Plan: Atkins-ish, post-WLS
Stats: 377/214.5/177 Male 72 inches
BF:
Progress: 81%
Location: Colorado Springs, CO, USA
Default 100 lb lost -- only took 12 years!

I started LCing in Jan 2002. My start weight was 377 lb and my goal was 177 lb. For five months I did really good and got down to 325 lb. Then one bowl of ice cream that I got talked into derailed the whole works. It was at this point that I finally truly believed in the concept of sugar addiction and discovered that I am very much addicted to sugar. For the next nearly twelve years it was an ongoing battle of restart LC and then get derailed by one thing or another. Most rebounds, of course, left me at a higher weight than before. At one point I was 408 lb. My most successful attempt was in early 2009 when I got down to 304 lb, when a business trip derailed me and I ended up at about 387 lb.

In 2005 I was diagnosed with Type II diabetes. Sometimes I could control it and sometimes I couldn't. My determination and willpower couldn't overcome the sugar addiction long enough. In April 2013 I ended up on insulin, but that left me in a Catch-22. If I took enough insulin in the morning to match the sugar/carbs that I was consuming, then I HAD to consume that much in order to avoid a crash, but if I consumed what I knew what the right dose for being a good boy, then if I wasn't a good boy my sugars would be unacceptably high. Since I couldn't be a good boy reliably enough, my A1c ended up at 12.4, which is about what it was when I was first diagnosed. Something drastic had to be done.

A bit before that I had heard that gastric bypass surgery had a high rate of effectively curing Type II diabetes overnight -- literally. I did some research and discovered that this was, amazingly, true. So I went to see a bariatric surgeon and ended up deciding that this was my best bet if I wanted to avoid the serious diabetic complications that I was setting myself up for. To be honest, the weight loss potential was seen as a nice side benefit and had it not been for the diabetes path I was on I'm pretty sure I would have never considered it and continued trying to find the willpower to tackle things with LC alone.

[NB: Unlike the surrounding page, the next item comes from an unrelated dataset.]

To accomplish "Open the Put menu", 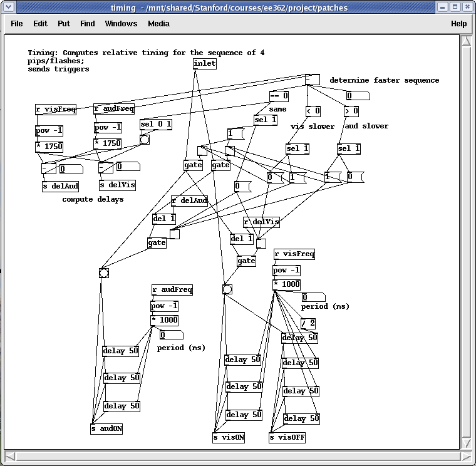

I finally got all of the preliminaries done and had the surgery on March 9th of this year. While I wasn't one of the folks that got off all their diabetic meds the next day (and I have met several that did) my insulin was down 90% the next day. It has been three months since the surgery and now I am only on 2000mg of metformin a day and my sugars are in the 100 mg/dl range. Furthermore, I have gone from 333 lb the day before the surgery to 269 lb this morning -- 108 lb lost from my original LC start and 92 lb to go to my original (and still current) goal. Despite some post-surgical complications that made the first roughly four weeks pretty miserable, I am in very good shape now with more energy that I had before and am, thus far, in rock solid control of my eating and, particularly, my sugar addiction.

I'm hoping -- and with some confidence -- to make my 177 lb goal by my 50th birthday on Jan 26, 2015. I only have to average 12 lb/mo between now and then and over the last three months I've averaged 21 lb/mo, so it seems fairly reasonable.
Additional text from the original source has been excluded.